Interacting with ThecaBot Crawler

ThecaBot is a web crawler operated by Theca, aiming to index and understand the content across various sites. The crawler plays a vital role in acquiring more traffic to targeted sites. Allowing ThecaBot to crawl your site is beneficial as it leads to better visibility on search results driven by Theca. This drives more traffic to your site.

ThecaBot User Agent

Although the full user-agent string for ThecaBot is "Mozilla/5.0 (X11; Linux x86_64) ThecaBot/1.3.5 (+https://docs.theca.com/crawler)", it may vary over time when the crawler is updated. Hence, it's recommended to use the simplified token ThecaBot when specifying directives for the crawler. Universal user-agent tokens (*) will also affect ThecaBot.

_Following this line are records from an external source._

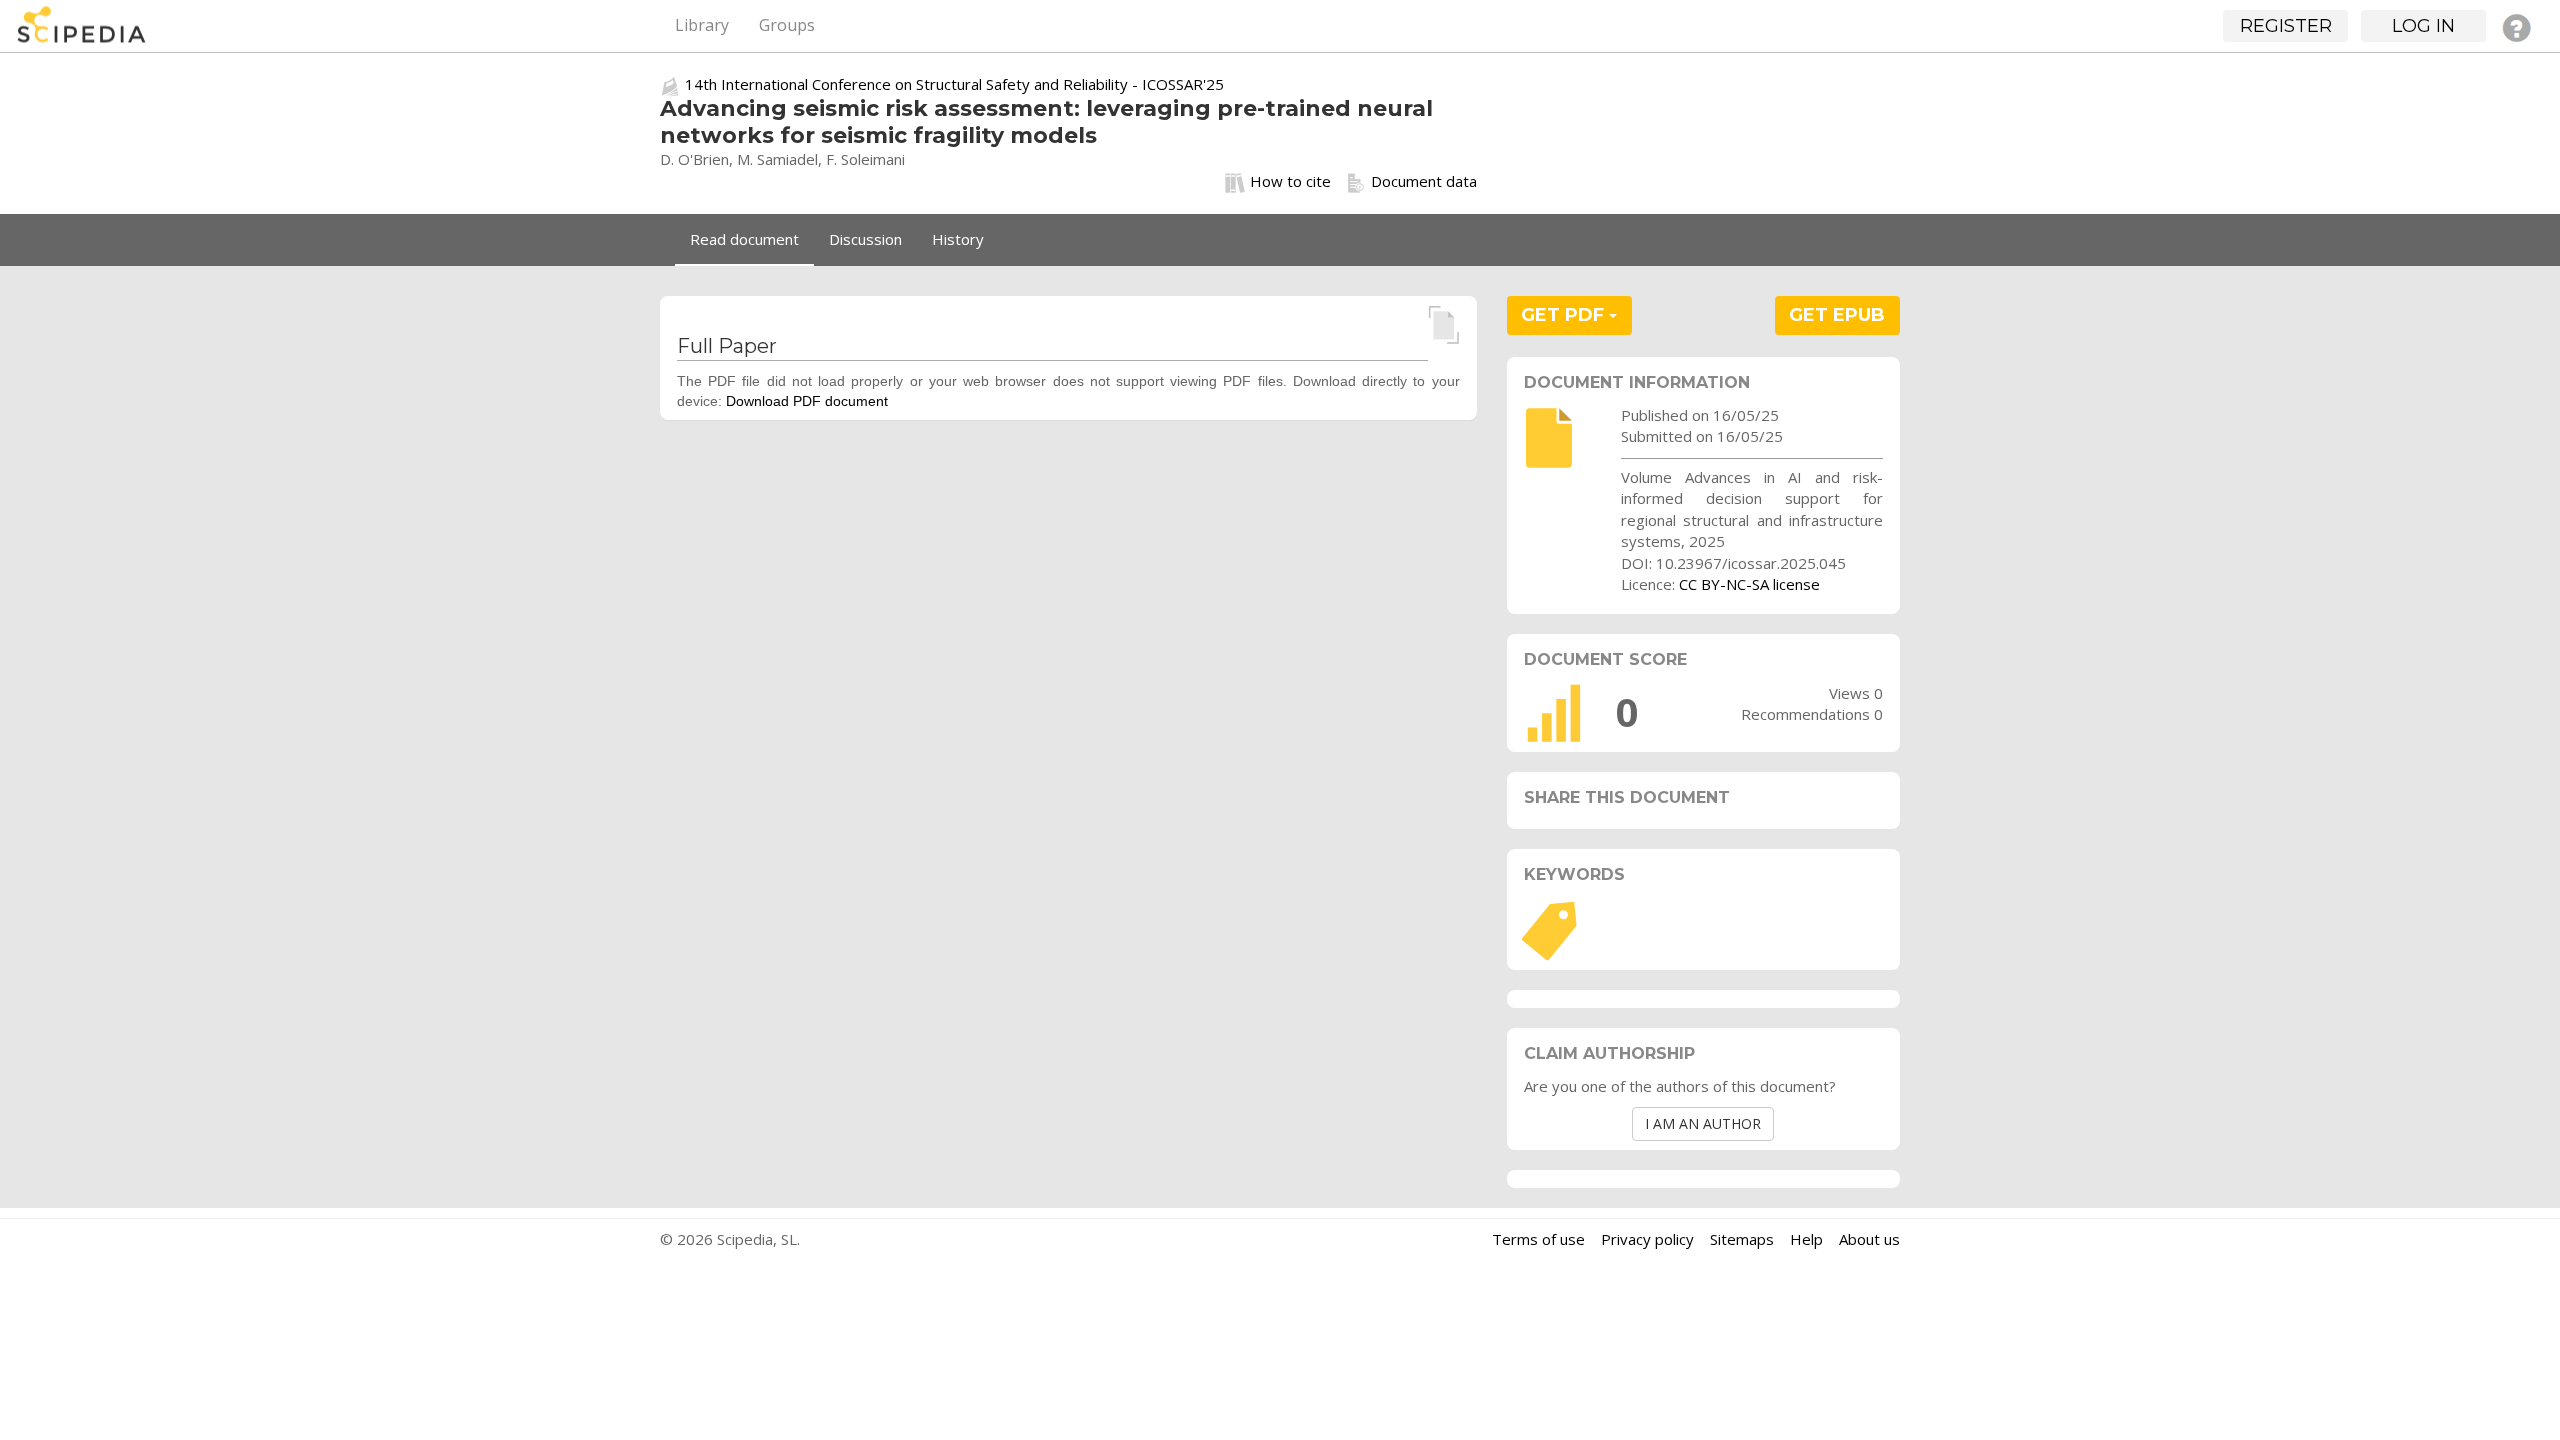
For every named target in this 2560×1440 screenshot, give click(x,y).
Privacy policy (1647, 1239)
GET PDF (1565, 315)
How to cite (1290, 181)
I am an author (1703, 1123)
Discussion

Controlling ThecaBot with robots.txt

The robots.txt file is a fundamental part of a website's structure, serving as a guide for web crawlers like ThecaBot on how to navigate through the site. Located at the root directory of a website, this text file sets the ground rules for what parts of the site can be accessed and indexed by crawlers. For example, before accessing the site https://www.example.com/products/test-product.html the file https://www.example.com/robots.txt is checked. By specifying Allow and Disallow directives, webmasters can control the visibility of certain pages or directories, thereby managing how their content is represented in search engine results. The robots.txt file aids in optimizing the crawling process, ensuring that essential pages are indexed while keeping private or irrelevant sections off the index, thus contributing to an effective SEO strategy.

Tip

Robots.txt is checked once for each subdomain in each crawling instance. This can be an issue if, for example, images are served from another subdomain, such as cdn.example.com instead of www.example.com. Hence, all subdomains need to include a robots.txt file.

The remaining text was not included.